Sartre sprach von der „Absurdität der Existenz“. Diese These beinhaltet viel Wahres, aber dass nun ausgerechnet das Alter die katastrophische Epoche sein soll, ist schwer Erich Kästner Schriftsteller
zu glauben, trotz aller Gebrechen. Wichtig scheint es, sagt Kruse, „die todbringenden Krankheiten“ans Lebensende zu verschieben. Als ob das so leicht planbar ist! Doch tatsächlich hängt alles nicht nur mit dem Leib zusammen, sondern auch mit der Seele. Die Verletzlichkeit des Menschen ist sein Stigma, doch gerade seine Reife könnte ihm helfen, das Phänomen des Ausgeliefert-Seins mit Sorge und Einsicht zu kontern.
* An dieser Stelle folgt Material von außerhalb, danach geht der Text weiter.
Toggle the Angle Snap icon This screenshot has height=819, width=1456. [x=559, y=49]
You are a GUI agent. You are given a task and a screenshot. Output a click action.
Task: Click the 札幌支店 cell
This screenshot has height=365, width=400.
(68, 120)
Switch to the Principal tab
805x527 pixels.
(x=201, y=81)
Dazu zählt die Sorge der Älteren für die Jüngeren, also als Weitergabe von Zuwendung und Lebenswissen, zugleich die Sorge für sich selbst als Bereitschaft, etwa die Segnungen der modernen Medizin anzunehmen. Die Tiefenhirnstimulation ist gewiss ein komplizierter, aber mittlerweile routiniert durchgeführter neurochirurgischer Eingriff etwa an Universitätskliniken, der die Symptome eines Parkinson-Kranken deutlich lindern kann. Hier finden die Möglichkeiten der Apparatemedizin, die ihr menschliches Gesicht nicht verliert, wie in einer Punktladung zusammen.
Das funktioniert, sagt Kruse, indem wir das Alter ansprechen, damit uns vor dem Alter nicht bang wird. Oder, wie der Schriftsteller Erich Kästner sagte: „Liebe das Leben und denke an den Tod!“Damit die positive Hinwendung zum Leben in höherem Alter gelingt, bedarf es natürlich der Einsicht der Instanzen. Ältere und alte Menschen brauchen mehr Unterstützung durch den Staat, keinesfalls dürfen sie auf dem Standstreifen der Lebensautobahn geparkt werden. Kruse berichtete von der umfassenden Heilswirkung, die die bauliche Nähe eines Altenheims und eines Kindergartens mit sich bringen kann. Jedenfalls kommt bei immer mehr alten Menschen, die durch medizinischen Fortschritt auch noch immer älter werden, auf den Staat eine gestalterische Mammutaufgabe zu.
Natürlich gibt es Krankheiten, die unerträglich scheinen, beispielsweise eine zunehmende Alzheimer-Demenz oder ein schweres Krebsleiden. Hierbei gelangen alle an ihre Grenzen – die Patienten, die Angehörigen, die Ärzte. Und es gibt viele Fragen, die allerdings auch positive Antworten erfahren, etwa durch die Palliativmedizin. Wer einmal erlebt hat, wie ein schwer Krebskranker auf einer Palliativstation durch ausgeklügelte und weitreichende Therapie nicht nur schmerzfrei werden, sondern auch eine gewandelte Form von Glück im Sinne einer finalen Lebensqualität erleben darf, wird das Wort von den Qualen, für die es angeblich keine Linderung gibt, nur noch sehr vorsichtig verwenden.
So besorgt einem das Alter manchen Schmiss. Doch erweist es sich auch als Gewinn, als Trost für den Unfug, den man in den Jahren zuvor ertragen musste – auch wenn man sich morgens im Spiegel in einem Zustand vorfindet, den man sich früher nicht ausgemalt hat. Um mit Kästner und Kruse zu sprechen: Mit dem Ausmalen sollte man früh beginnen, dann erträgt man die Realität später umso leichter.